There are voices in my head. So many.

You ask me what I’m thinking, my opinion, how that made me feel, how my day was, and I want to tell you, I want to be honest – but I’m confused.

I don’t know which voice to listen to, which one is the truth?

There are voices based on past experiences, insecurities, preconceptions, deep attachment to the roles I play. Other voices based on something deeper, voices from the soul. But how do I discern?

Awareness has blessed (and sometimes it feels like cursed) me with the ability to observe and hear more voices.

Instead of only hearing the loudest, most rehearsed voices, I can sense the softer ones as well. I pause to hear what they are all saying.

The loud one is telling me to express how angry I am. The softer one murmurs something about this anger not being a story worth telling. ‘Let it go’, it whispers, ‘that story is old, that line of thinking is played out‘. ‘Let it go’ it says more loudly because it senses that it has my attention.

This new voice draws me, I’m pulled towards it but I also feel stuck.

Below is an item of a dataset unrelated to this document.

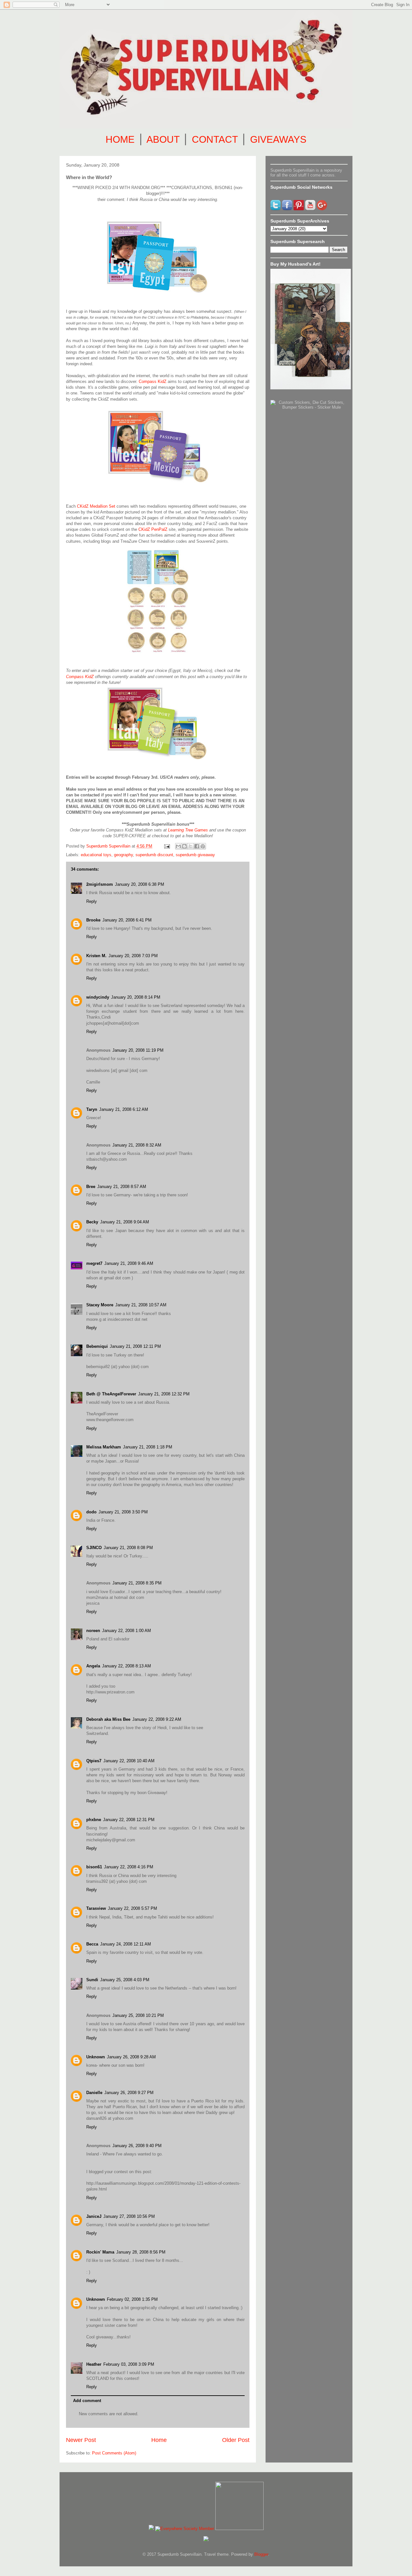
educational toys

I’m scared. While the new line of thinking feels right, I don’t know how to act. What is the appropriate behaviour with this thought?

I pause some more.

I feel fear.

I will be acting in ways people are not used to. What if they laugh at me? What if I’m humiliated? What if they think less of me? reject me?

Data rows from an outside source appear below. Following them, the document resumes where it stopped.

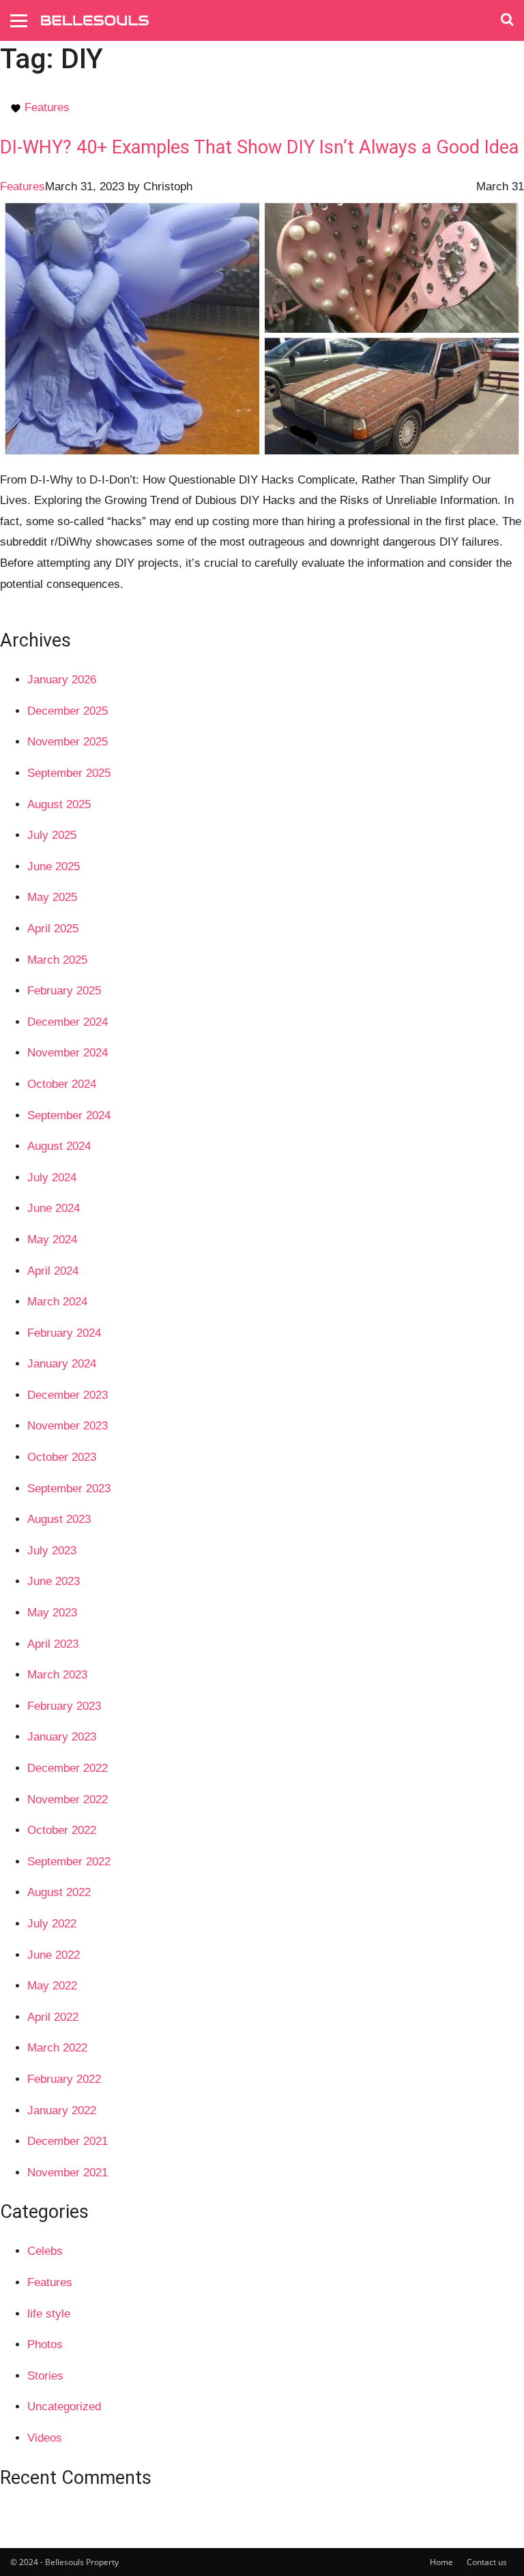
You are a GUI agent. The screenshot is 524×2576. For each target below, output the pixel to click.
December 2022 (67, 1768)
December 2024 (67, 1022)
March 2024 (57, 1301)
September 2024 (69, 1115)
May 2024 (52, 1239)
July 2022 (51, 1923)
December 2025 (67, 711)
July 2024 (51, 1177)
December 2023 (67, 1395)
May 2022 (52, 1985)
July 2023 (51, 1550)
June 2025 (53, 866)
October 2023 (61, 1457)
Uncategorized (64, 2406)
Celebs (45, 2251)
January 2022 (61, 2110)
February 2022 (64, 2079)
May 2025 (52, 897)
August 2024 (59, 1146)
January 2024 (61, 1363)
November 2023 (67, 1425)
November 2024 (67, 1052)
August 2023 (59, 1519)
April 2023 (52, 1644)
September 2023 (69, 1488)
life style (48, 2313)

But if I go back to my old ways, the old story, the same old behaviour, then this fresh voice may disappear, and along with it the seed of living according to my values, aligned to truth, growth, and love.

I am still and silent. I feel like this is awkward and uncomfortable for those around me.

But I must continue to wait and notice. It’s all becoming an experiment. I feel innovative, creative, I feel a birthing.

But after some more stillness, fear wins…this time. I act in the old way, attached to a rehearsed identity. It’s comfortable, safe, known.  I won’t lose anything. But what will I gain?

The experiment continues, the new voice does not disappear and courage grows to try it fresh next time.

The voice of your truth. Practice listening and it will practice speaking until it gets so loud that courage is no longer required to act accordingly.